Adobe’s guidance on feedback warns against gut reactions and comments based on personal preference, while GOV.UK’s design principles insist that good design starts with user needs rather than internal assumptions. That is the real shift non-creatives need to make. The question is not “Do I like this?” but “Is this doing the job it needs to do?”
Why Non-Creatives Struggle with Evaluating Creative Work

Andreas Krasser
The first reason is simple: most people have been taught to consume design, not critique it.
Everyone has opinions about what they notice, what they remember and what they find attractive or irritating. That is not the same as knowing how to assess whether a piece of creative work is effective. A stakeholder may know that a layout feels cluttered, that a campaign line sounds awkward or that a landing page seems confusing, but without a framework those instincts often emerge as vague reactions.
NN/g’s research on derailed design critiques notes that feedback sessions easily slip into hypothetical scenarios, personal preferences and unactionable suggestions unless they are actively structured. That is not because stakeholders are foolish. It is because critique is a skill, and unstructured skill tends to turn into noise.
The second reason is that design reviews often ask people to comment on the wrong thing at the wrong time.
Early-stage concepts need openness. Product reviews closer to delivery need alignment to business and user goals. When those stages get blurred, stakeholders end up applying finish-line judgement to unfinished ideas or, just as badly, airy blue-sky commentary to work that is already trying to solve specific constraints. The result is frustration on both sides. The designer thinks the room is nitpicking. The stakeholder thinks the work is somehow avoiding the real issue. Often both are reacting to a badly framed review.
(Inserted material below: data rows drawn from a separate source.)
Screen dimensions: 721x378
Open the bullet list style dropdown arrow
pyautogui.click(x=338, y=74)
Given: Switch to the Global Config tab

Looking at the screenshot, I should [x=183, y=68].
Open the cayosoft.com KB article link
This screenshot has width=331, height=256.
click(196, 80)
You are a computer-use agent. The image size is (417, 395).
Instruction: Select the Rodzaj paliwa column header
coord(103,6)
The third reason is status. Not everybody wants to admit they feel underqualified in a design review, especially if they are senior elsewhere.
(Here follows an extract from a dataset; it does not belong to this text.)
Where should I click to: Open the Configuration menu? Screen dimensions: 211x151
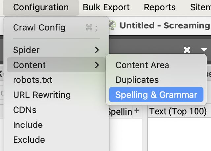click(41, 7)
That discomfort often produces one of two bad behaviours. Either the stakeholder withdraws into vague approval and says nothing useful, or they overcompensate with confident but arbitrary opinions. Both are common. Stakeholders are people with interest, power or influence over the project, which means their comments carry real weight whether or not those comments are well formed. That can make design reviews feel politically loaded. A designer may hear one casual remark from a senior stakeholder as an instruction. A stakeholder may offer a preference thinking it is just part of the conversation. This is how “a few thoughts” becomes three weeks of avoidable revision.
The fourth reason is that creative work is unusually good at triggering personal language.
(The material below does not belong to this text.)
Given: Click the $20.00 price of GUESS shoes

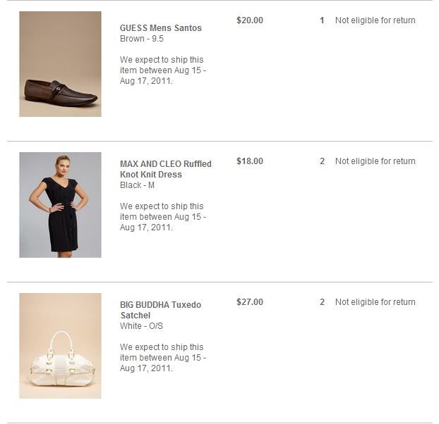Looking at the screenshot, I should point(250,20).
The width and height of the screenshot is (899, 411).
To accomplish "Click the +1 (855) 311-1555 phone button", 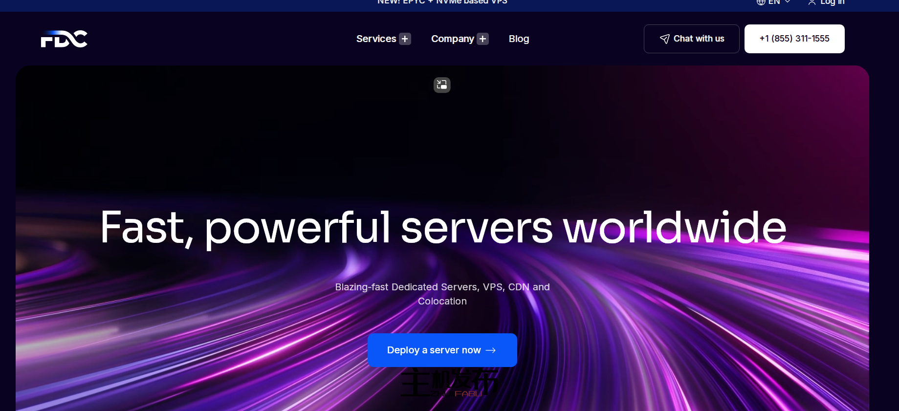I will click(794, 39).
People rarely say “I don’t like this spreadsheet” unless something has gone truly wrong. They say it about design all the time. Visual work invites instinctive response, which is part of its power. But instinct is not yet critique. Practical critique guidance consistently pushes people to anchor comments in objectives, audience and context instead. Once reviews become a referendum on taste, the work usually gets blander very quickly because blandness is the closest thing a committee can find to consensus.
What Good Feedback on Creative Work Actually Looks Like

Lemonade Illustration Agency
Good feedback is specific, relevant and attached to a goal.
That sounds almost insultingly obvious, but it rules out most of the remarks that make designers quietly stare into the middle distance. “Make it more modern” is not specific. “I’m not sure it feels right” is not relevant unless the speaker can explain what “right” means in relation to the brief. “Could we make the headline bigger?” may be relevant, but only if the problem is actually hierarchy or missed messaging rather than personal alarm at whitespace.
Good feedback also observes before it prescribes.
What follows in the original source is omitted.